Materials and methods

Animal preparation

The study was performed in accordance with the principles of laboratory animal care (NIH publication No. 86–23, revised 1985) and with approval of the local District Animal Investigation Committee. Male adult Wistar rats with a body weight between 362 g and 422 g (388±12 g, mean±standard deviation) were anesthetized with 200 mg/kg s-ketamine (Ketanest S, Parke-Davis, Berlin, Germany) injected intraperitoneally. Thereafter, the trachea was intubated with a 14-gauge cannula (Venflon, Becton Dickinson, Helsingborg, Sweden) and the lungs were ventilated with a small animal ventilator (mod. 40–1003, Harvard Apparatus, Edenbrige, UK) using the following respiratory settings: a tidal volume of 6–8 ml/kg body weight, a respiratory rate of 60–90 breaths/min, an inspiratory/expiratory ratio of 1:1, an end-expiratory pressure of 5 cmH2O, and an inspiratory oxygen concentration of 1.0. Medical gas was supplied by AGA Linde Healthcare (Unterschleissheim, Germany). Anesthesia was maintained by infusion of 25 mg·kg-1·h-1 α-chloralose (Sigma Chemical, St. Louis, Mo., USA) via a jugular venous catheter (24 G, Introcan-W, Braun, Melsungen, Germany). In addition, 5 ml/kg body weight/h saline (0.9%, Braun, Melsungen, Germany) was infused intravenously via this catheter to compensate for fluid losses.

Measurements

Blood gases and pH were measured continuously with an intravascular blood gas sensor. For this purpose a 20-gauge cannula (Abbocath-T, Abbott, Sligo, Ireland) was placed in the left carotid artery. Via this cannula the blood gas sensor (Paratrend 7+, Diametrics Medical, High Wycombe, UK) was advanced into the thoracic aorta allowing the tip (approximately 3 cm in length) to float freely in the aortal lumen. This sensor has, according to the manufacturer, a precision of ±10% for PO2-values between 20–500 mmHg and of ±3 mmHg for PCO2-values between 10–80 mmHg. In vivo drift was observed to be 0.03 mmHg/h for PO2 and 0.15 mmHg/h for PCO2. After placement of the sensor a 20-min stabilization period was allowed before the monitor was calibrated in vivo with an arterial blood gas sample (ABL700, Radiometer, Copenhagen, Denmark). Blood temperature (measured with a thermistor integrated in the blood gas sensor) was maintained above 37.5 °C by a heating pad and a warm air ventilator (bair hugger, Augustine Medical, Eden Prairie, Minn., USA).

Experimental protocol

After instrumentation the rats were observed for 20 min. Following this stabilization period the animals were randomly assigned to a control group (n = 6) or to a lung-injury group (n = 24). Whereas the animals of the control group (group 1) were mechanically ventilated without further injury or treatment, the animals of the lung-injury group received an intratracheal instillation of hydrochloric acid (0.1 N, 2.5 ml/kg body weight). After induction of lung injury these animals were again randomly assigned to different groups. Animals of group 2 were gas-ventilated (FiO2 = 1.0) and animals of group 3–5 received either an early or a delayed partial liquid ventilation. In group 3 (early partial liquid ventilation) a single dose of perfluorocarbon (5 ml/kg) was instilled 5 min after the injury. In group 4 (delayed partial liquid ventilation) the same dose was instilled 30 min after the injury. Animals of group 5 received a continuous instillation of 5 ml/h in addition to the delayed instillation of 5 ml/kg perfluorocarbon. Animals were observed until they died (cardiocirculatory arrest) or the study period of 12 h following the induction of lung injury was over. Animals that survived the 12-h study period were killed with an overdose of α-chloralose.

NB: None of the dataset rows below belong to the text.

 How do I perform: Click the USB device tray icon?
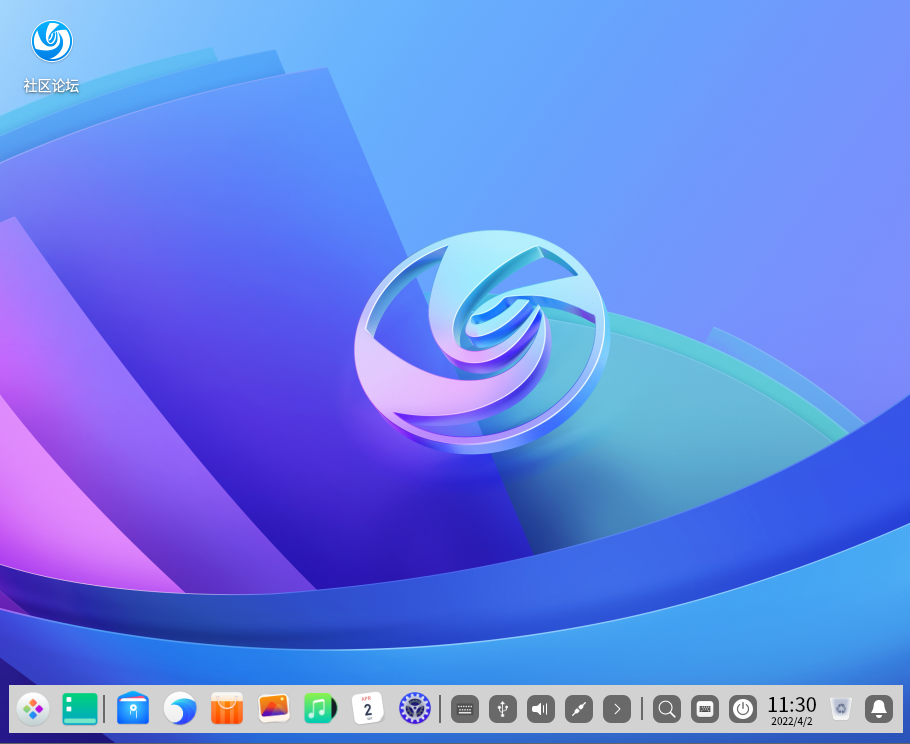503,709
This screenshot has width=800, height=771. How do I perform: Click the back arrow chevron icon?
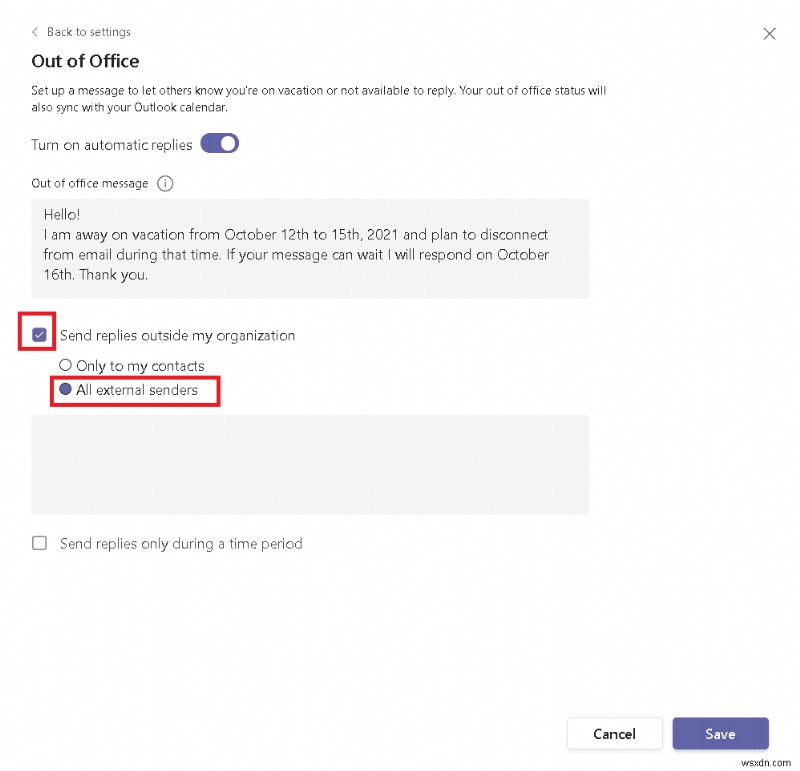coord(35,32)
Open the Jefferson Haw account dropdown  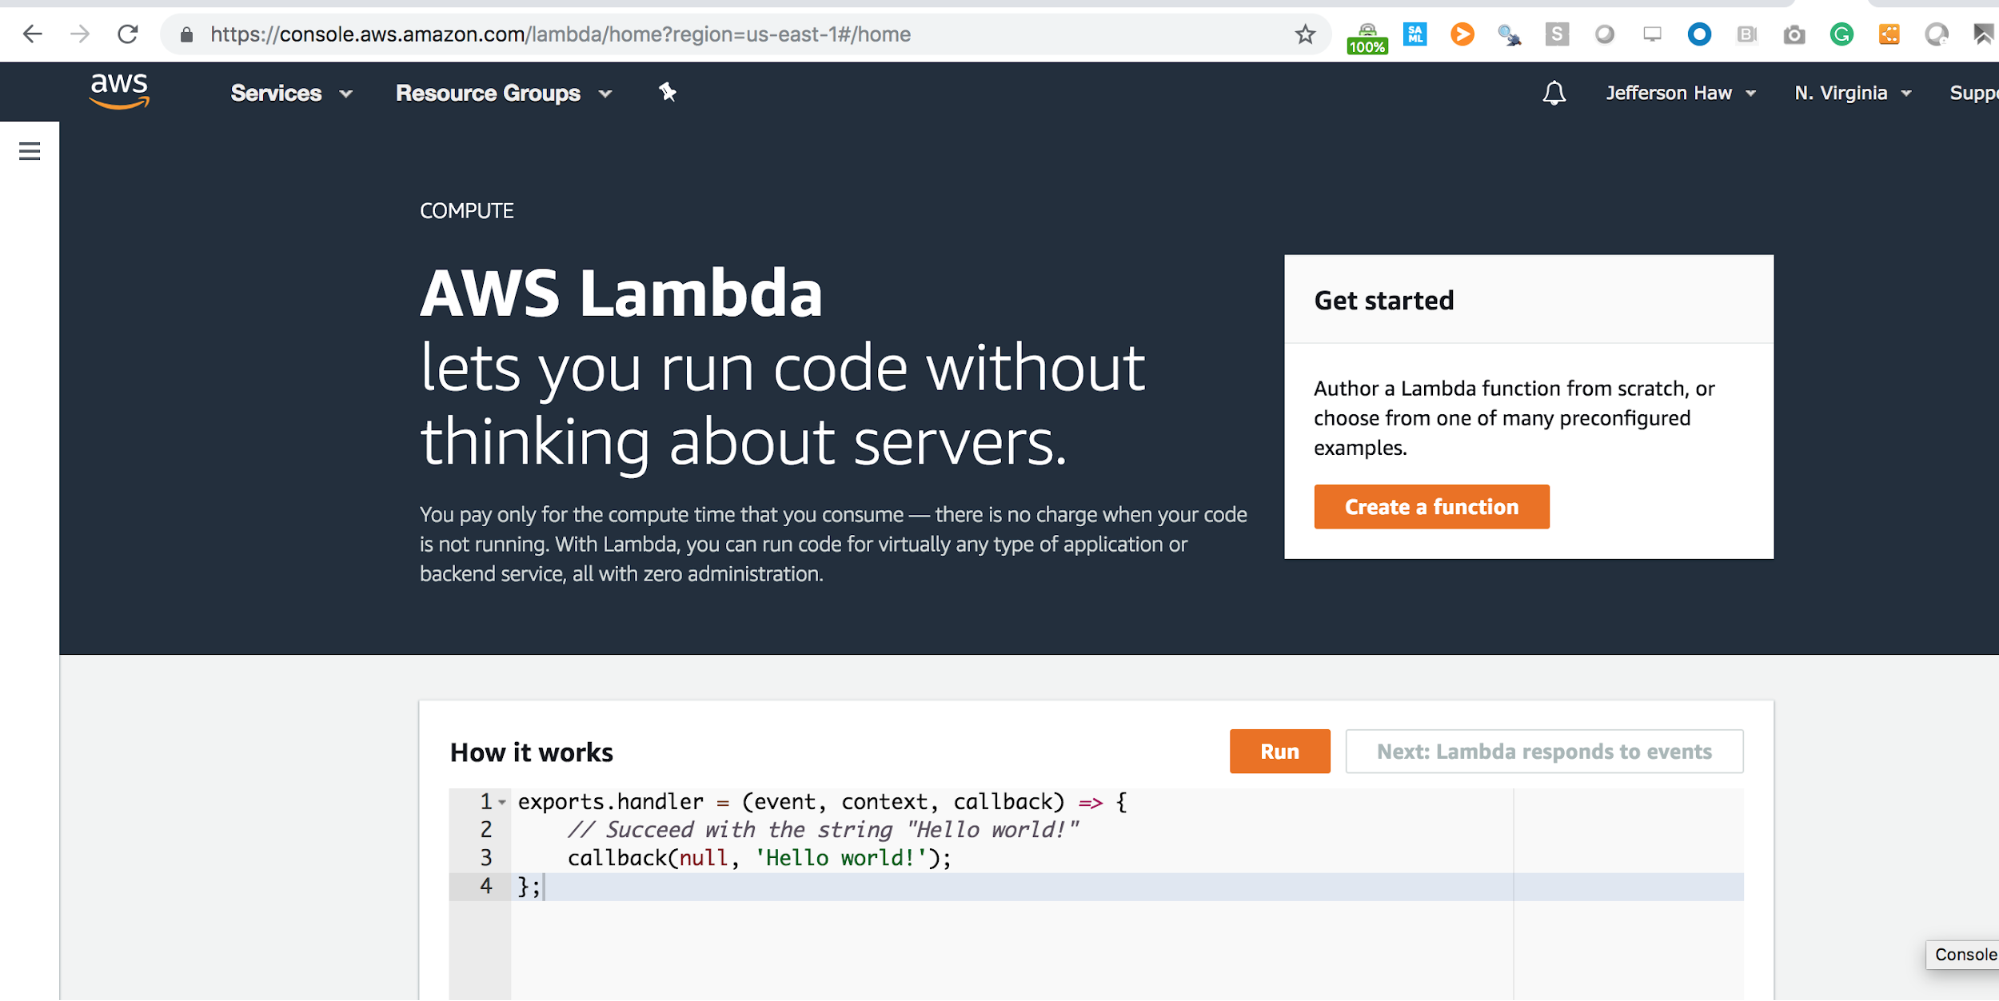[1680, 93]
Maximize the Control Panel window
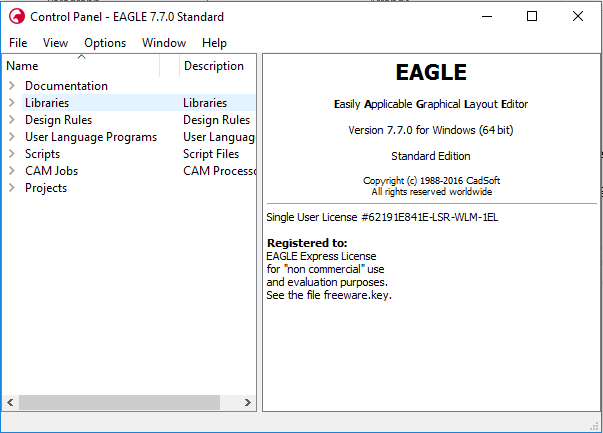Screen dimensions: 603x433 (x=532, y=17)
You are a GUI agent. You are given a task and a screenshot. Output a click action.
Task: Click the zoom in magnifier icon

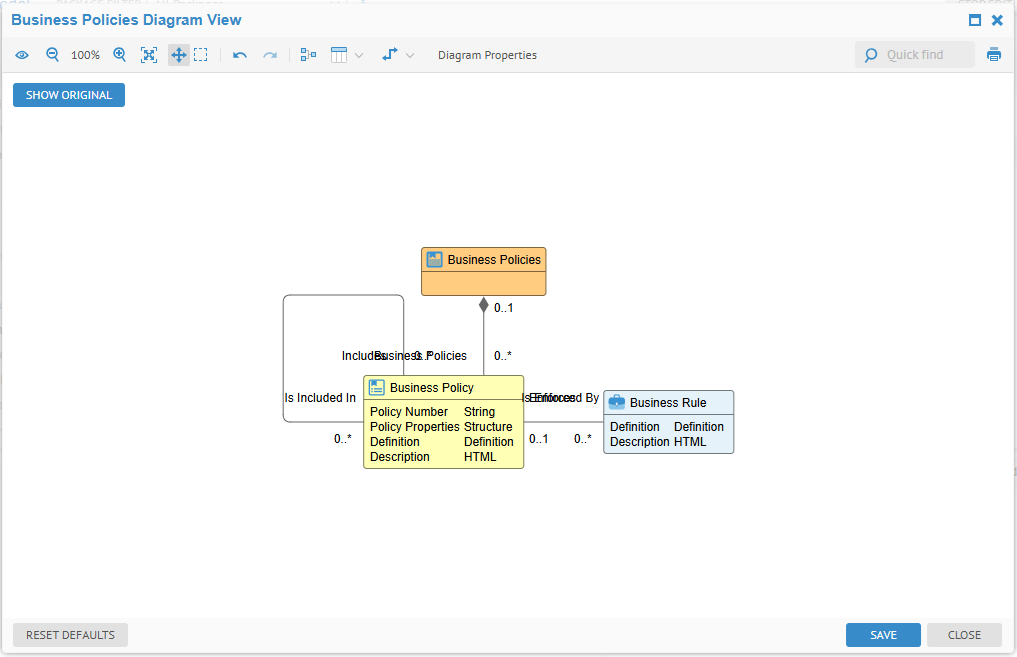(x=120, y=55)
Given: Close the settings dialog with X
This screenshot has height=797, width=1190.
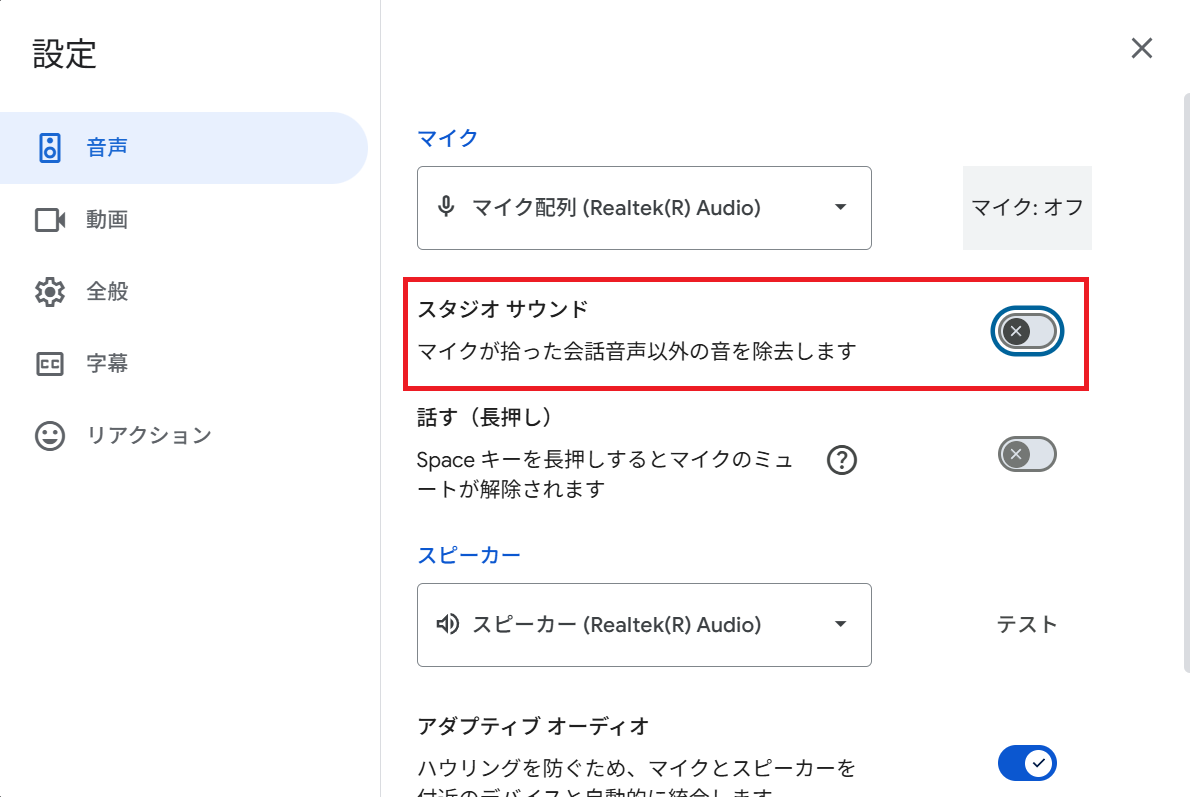Looking at the screenshot, I should point(1141,48).
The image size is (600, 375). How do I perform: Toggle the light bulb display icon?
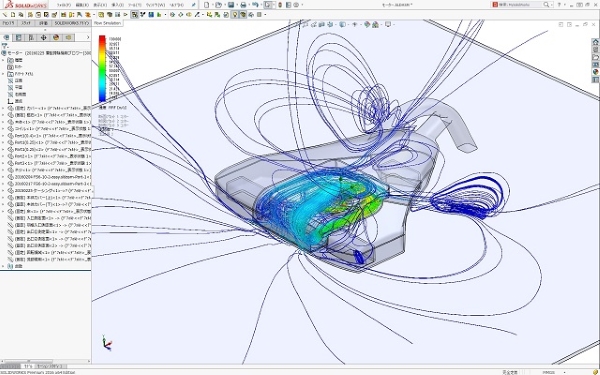[235, 15]
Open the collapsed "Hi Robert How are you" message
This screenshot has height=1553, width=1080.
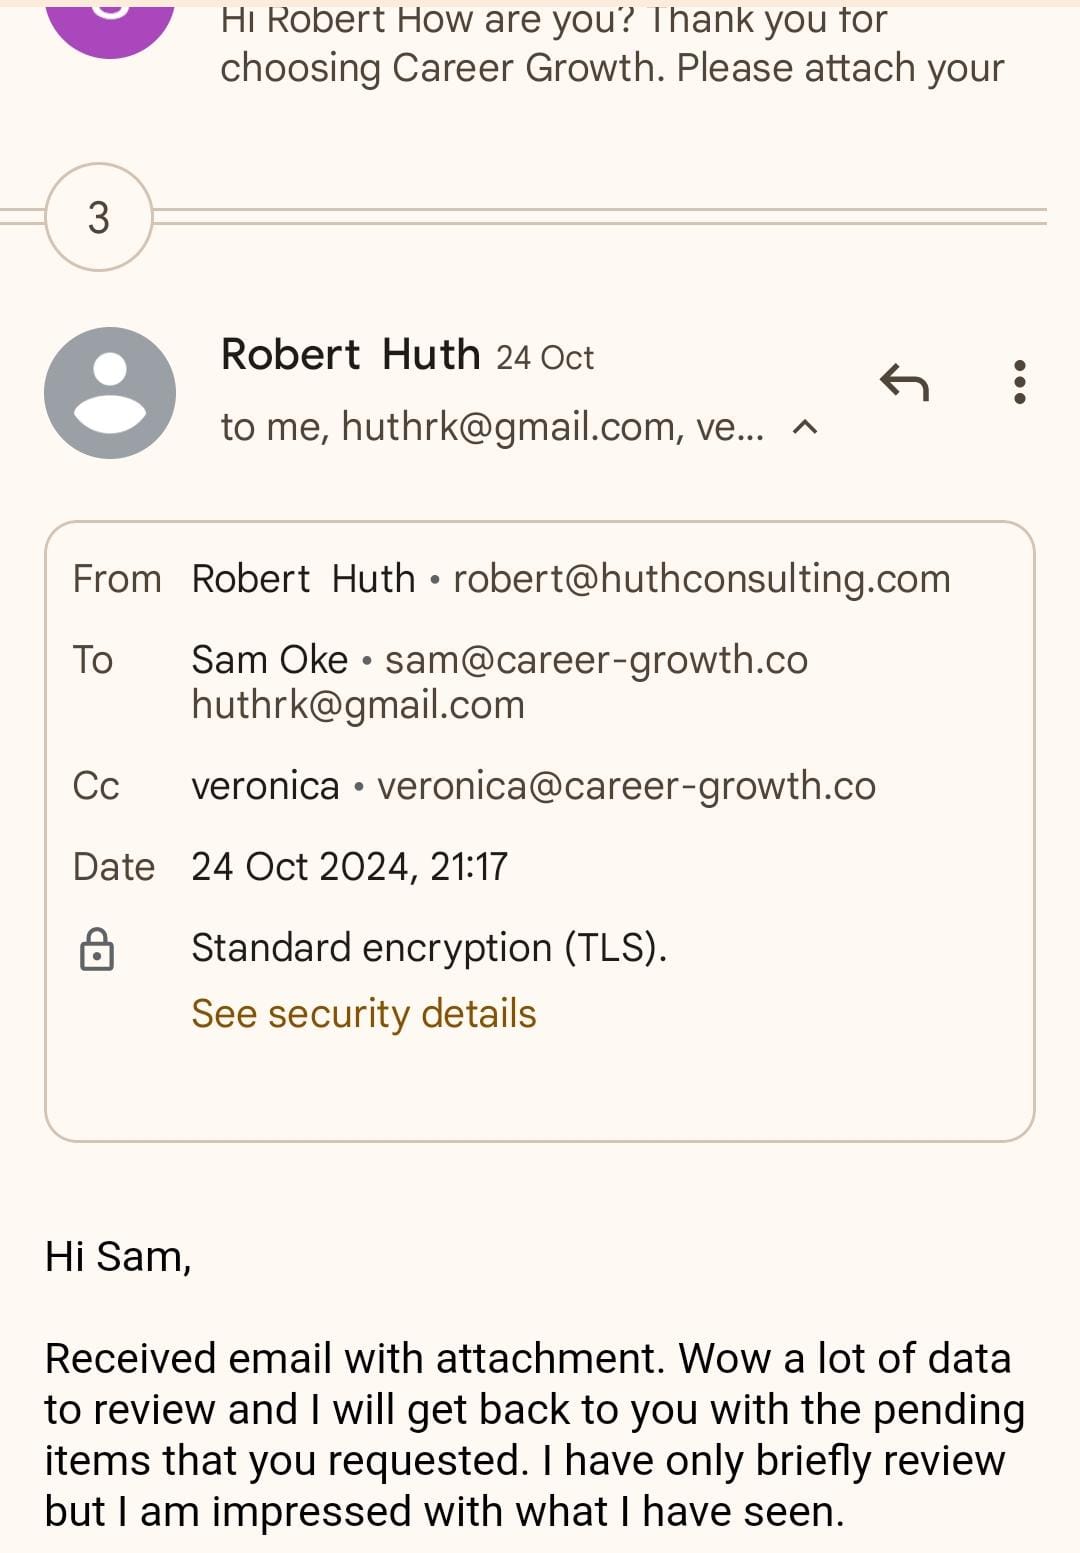(611, 45)
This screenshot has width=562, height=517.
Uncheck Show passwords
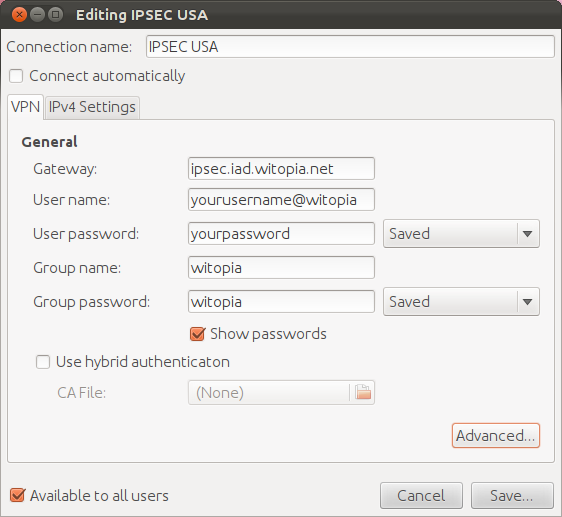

Partial liquid ventilation

The perfluorocarbon compound used (PF-5080, 3 M, Neuss, Germany) had the following characteristics: chemical structure C8F18, specific gravity 1.77 g/ml, surface tension 15 dynes/cm, vapor pressure 44 torr (5.9 kPa) at 25 °C, and dynamic viscosity 1.4 mPa·s. Perfluorocarbon was instilled prewarmed (37 °C) and oxygenated via a side port of the endotracheal tube which was located above the carina. Instillation was performed over a period of 30 s with continued ventilation. A meniscus of perfluorocarbon was present at the completion of the instillation.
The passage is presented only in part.